By 10 de abril de 2025abril 17th, 2025No Comments

 

OFICINA: DESENHOS PARA TORNAR VISÍVEL

“Mundos dentro de mundos”, essa frase contida no Caderno Selvagem Desenhos para tornar visível, de Lua Kali, abriu um diálogo profundo com as crianças sobre o invisível. Partimos da conversa para observação de mapas e tabelas de composição das coisas. De que é feito isso? O que tem dentro daquilo? Invisível pra quem?

A busca pela construção e pelo despertamento de memórias é uma forma de conexão das crianças com sua comunidade e o tempo presente.
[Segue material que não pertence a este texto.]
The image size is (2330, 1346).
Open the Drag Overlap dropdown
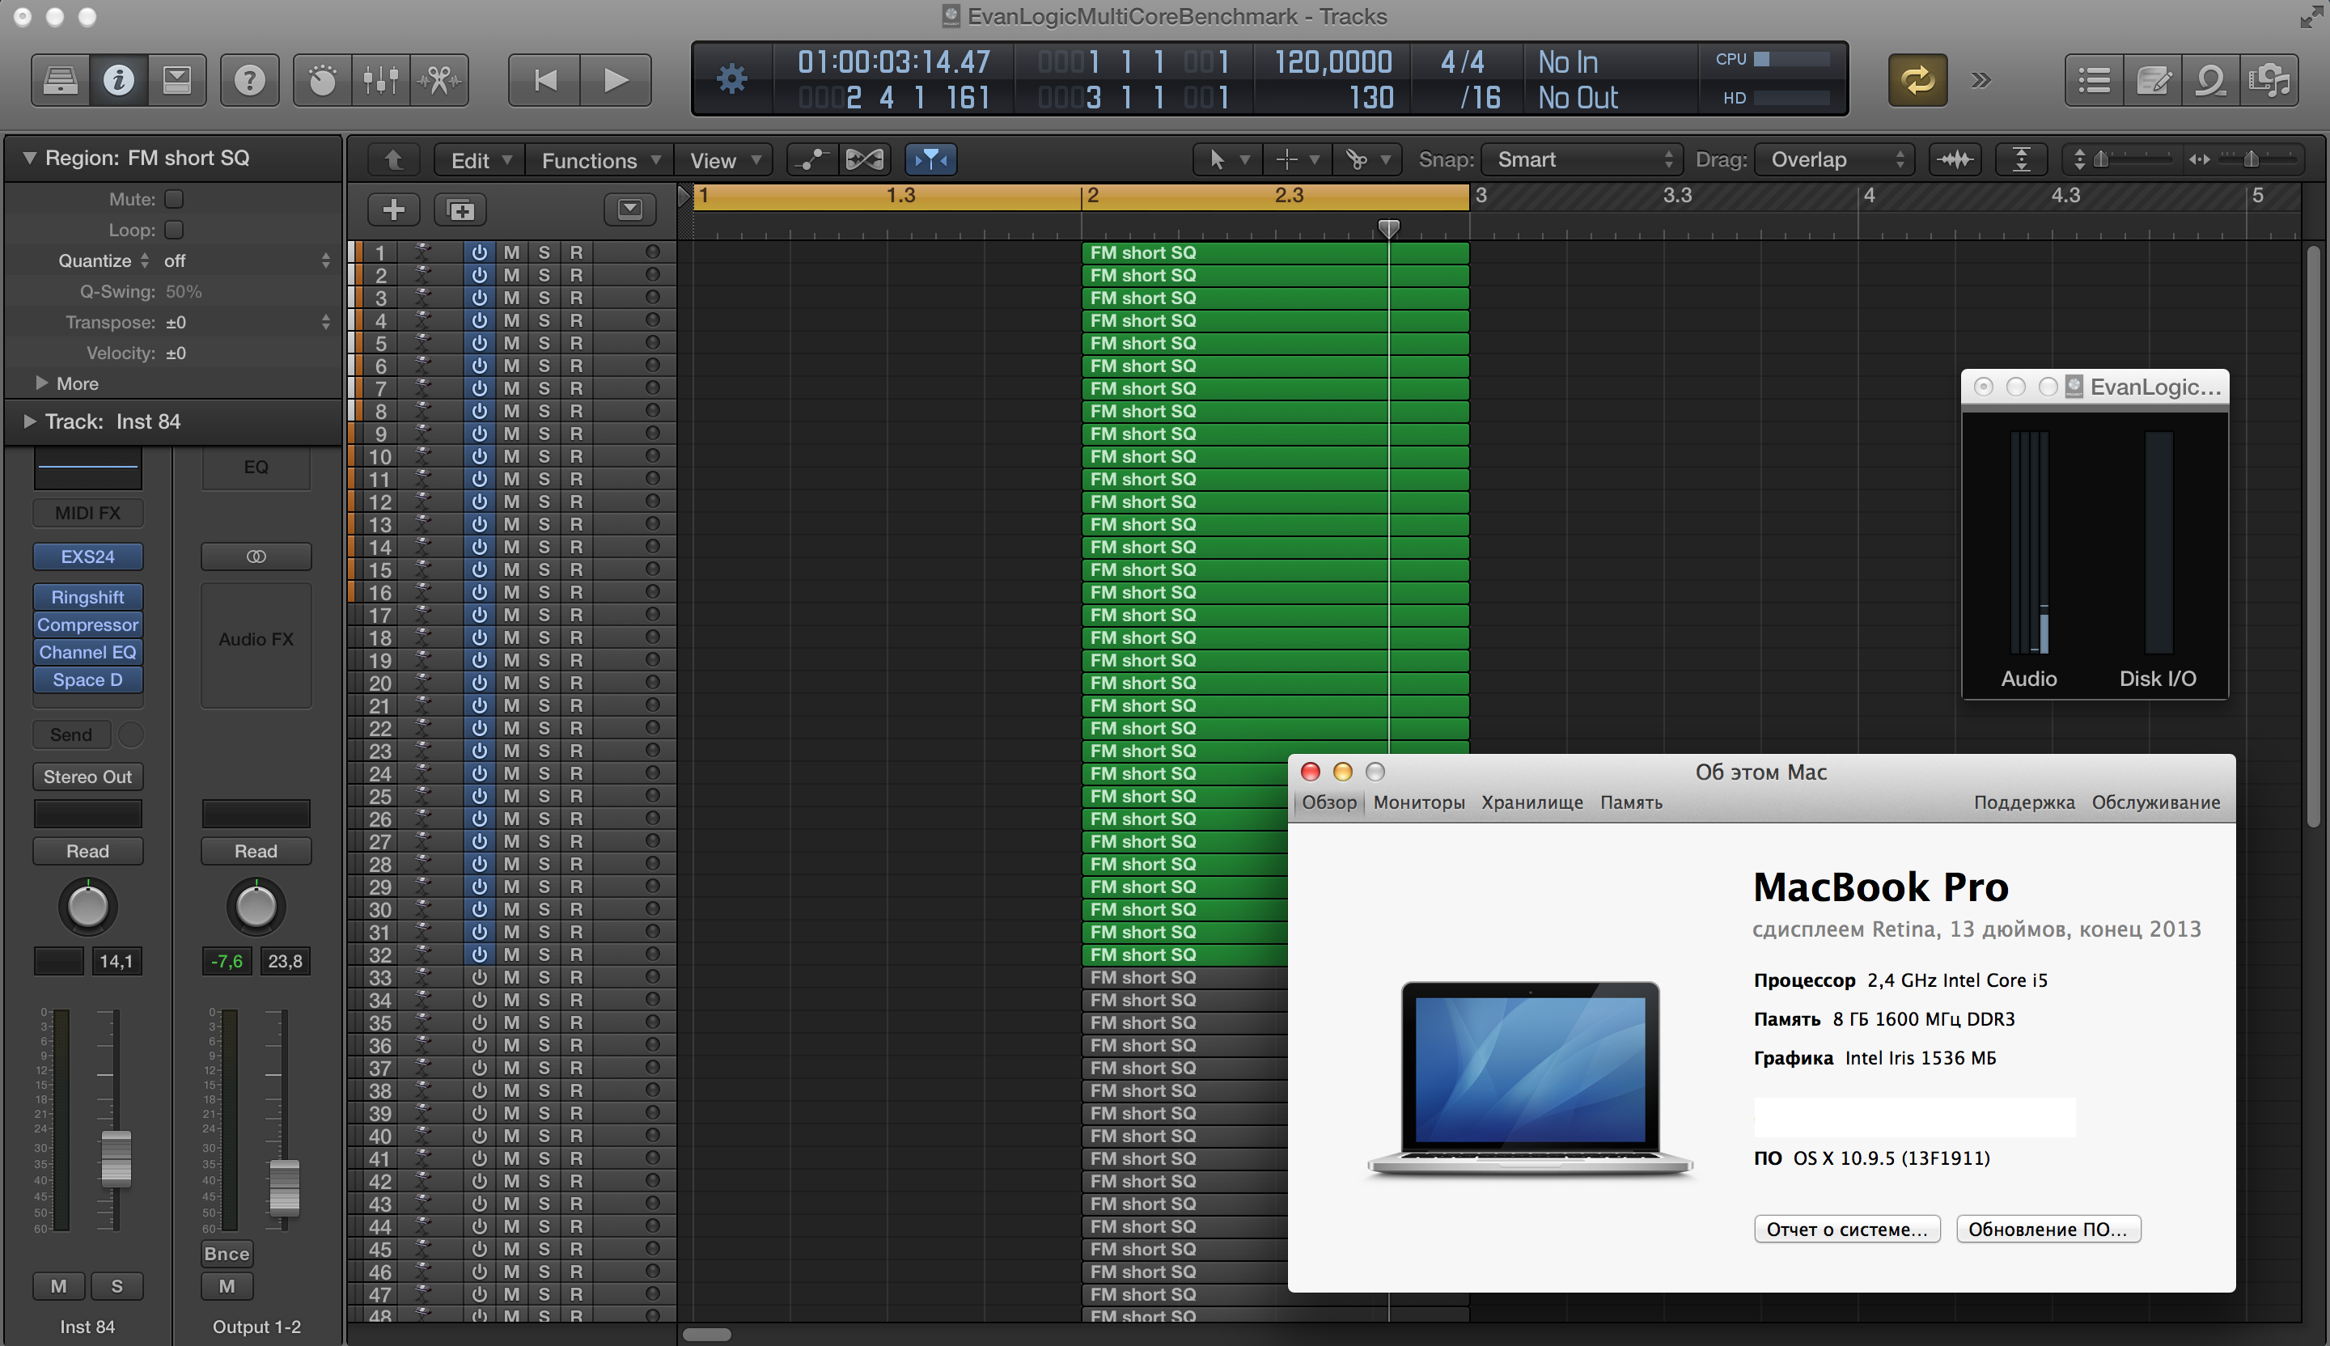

Sonhamos em nossas oficinas, através da arte e da gentileza, despertar sensibilidades e construir vínculos com a natureza e com as memórias do território. As oficinas, em muitos momentos, são encontros de celebração e fortalecimento da vida.

Entre os mapas apresentados às crianças, havia um que era sobre os rios do Rio de Janeiro. Entre os esquemas de composição, um falava que o corpo de uma criança tem entre 75% e 65% de água. As crianças observaram que as pessoas, conforme vão envelhecendo, têm menos água no corpo. Foi quando eu ouvi:

“A gente é muita água. Criança é quase rio.”

Por um tempo, ficamos pensando no que teria dentro desse rio chamado criança. Num outro momento, perguntei o que teria nos outros 30%, uma vez que 70% era água. Timothy me respondeu sem pensar “SONHO”. Pedro concordou e me disse:

“Uma criança é feita de água e sonho!”

Perguntei a Timothy num cantinho do que era feito uma professora, ele me disse que uma professora que brinca era feita de água e coragem. E que ele sabia disso porque ele precisa ter coragem todas as vezes que ele vai se submeter a uma cirurgia ou enfrentar um tiroteio. Mais uma vez, Lua Kali se fez presente: os mundos dentro dos mundos se revelavam à medida que as palavras faladas foram convidadas a desenhar caminhos em tecido através de pincel e tinta.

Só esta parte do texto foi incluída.